TASK GOAL:
Pick up the discussion thread about speaking French after its final line and write the posts that follow.

Speaking French

Catharine Higginson's picture

Come and share your tips for learning French or ask a question if you are getting stuck!

Véronique Langlands's picture

Get a book eg 201 French verbs or the like, irregular verbs need to be learnt but once you know them you will be OK, regular verbs follow patterns so if in doubt, ie if you don't know whether a verb is regular or not just stick a regular ending on it, it won't be 'right' but it will probably be comprehensible and your interlocutor will correct you so you will know next time. Just have a go at speaking French, put any amour-propre in your pocket & go for it - we don't care if people make a hash as long as they have a bash. (natty slogan, there - better if it scanned, obviously)

Robert Scotton's picture

Hmmm...interesting....I have the same problem and will look over your shoulder on this one if I may....

Jane Williamson's picture

Thanks a lot. It would be very useful and I will pass it on to my friend who has another group in the Maconnais
Véronique Langlands's picture

I'm so pleased, Jane! :-) I'll keep looking to see if there are any other publishers that might have more titles for you!

Jane Williamson's picture

Hi Veronique, I have ordered five second-hand copies that we can use and annotate.

This is an amazing find for our little group, so many thanks.

Jane Williamson's picture

Veronique, this is just what we wanted, thanks. I will order a couple of copies of Julian Barnes, Letters from London.

Véronique Langlands's picture

http://www.folio-lesite.fr/Folio/collection.action?idCollection=431  this link gives you the whole list of bilingual books, obviously not all of them are in English/French there are all the other languages they do as well.

Jane Williamson's picture

Thanks everyone for replying, but we have seen the Penguin Parallel text books and they are not modern books. I will look at the folio Gallimard and go into the bookshop in Cluny.
Véronique Langlands's picture

Ian - en dépit de la date, j'ai répondu ;-)

Ian Gillis's picture

Veronique - thank you for explaining the difference between "malgré" and "en dépit de".J'ai reçu une réponse en dépit de l'attente d'une année!

Angela Ruth McLaughlin's picture

Oh, should have said, that's an answer to the question from Ron Fox about books with both French and English texts. 

Angela Ruth McLaughlin's picture

Penguin Parallel Text, ISBN 0 -14 -003414 - 5

Nouvelles Francaises, Edited by Simon Lee.

DATA SEGMENT:

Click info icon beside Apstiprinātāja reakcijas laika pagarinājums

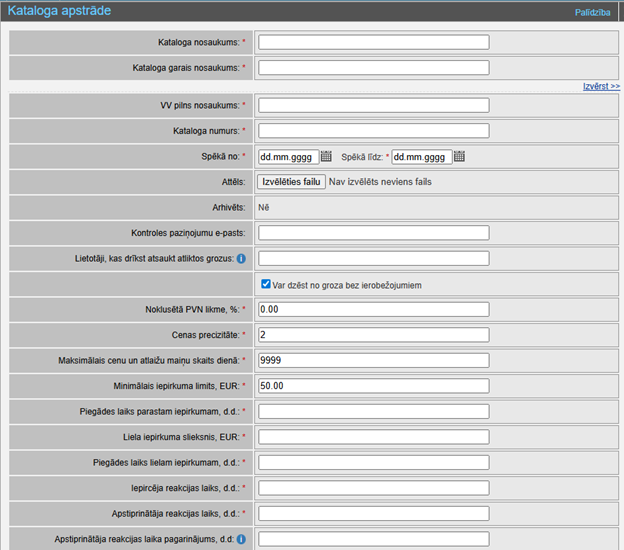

REPLY TO THE TASK:
Véronique Langlands's picture

Ian - en dépit de isn't quite the same as malgré because there can be an element of judgment (we say en dépit du bon sens but not malgré le bon sens, for example) but they overlap a lot. Malgré is more neutral, I hope this makes sense to you! eg malgré la pluie... (Ok it was raining, no big deal) En dépit de la pluie (it was hurling it down and STILL...)

Véronique Langlands's picture

There's a collection Folio (Gallimard) of bilingual books and probably others as well - if you go to a good bookshop they will probably have them in the bit for educational purposes rather than with their other paperbacks. Ask them to give you a catalogue of all the publishers who do them & then you can choose.

Ron Fox's picture


I have seen books in English on the left hand page and French on the right hand page; they were being sold in a bookstore on Blvd. Montparnasse So, they exist.

Jane Williamson's picture

Can anyone tell me if they have come across bilingual books for adults and if so, where they found them?

We are a group of English and French ladies who meet every Monday morning in the Clunysois to improve our language skills.

We can find the classics, but would like books which use more up to date language.

Help please.

Ian Gillis's picture

I just encountered "en dépit de" used in place of "malgré", meaning "despite" or "in spite of": could a native francophone tell me if the two are synonymous?

Terry Williams's picture

Emma, look at the Useful Links page http://www.survivefrance.com/page/useful-links . There's a section on education which has a lot of suggestions about how to learn French. You may find what you need there.

Emma Sweeney's picture


I have been living in France for the last four years. My spoken French gets me by and I work in our local shop. However, I come very unstuck when it comes to grammar and written French. I am looking to do a French course with a recognised qualification. I have GCSE French. Does anyone have any recommendations, I live in the 25.

Ian Gillis's picture

Those anxiously waiting for the warm weather so they can "cast a clout when May be out" might like the following, in the same vein:

En avril, ne te découvre pas d'un filEn mai, fais ce qui te plaîtEn juin, tu te vêtiras d'un rien

Pamela ten Broek's picture

Hi, just joined this group and thought I'd pass on what I've learnt about learning the language here. When we first arrived with our 'Parisian' French, we didn't know what hit us! The southern accent combined with Occitan and Catalan....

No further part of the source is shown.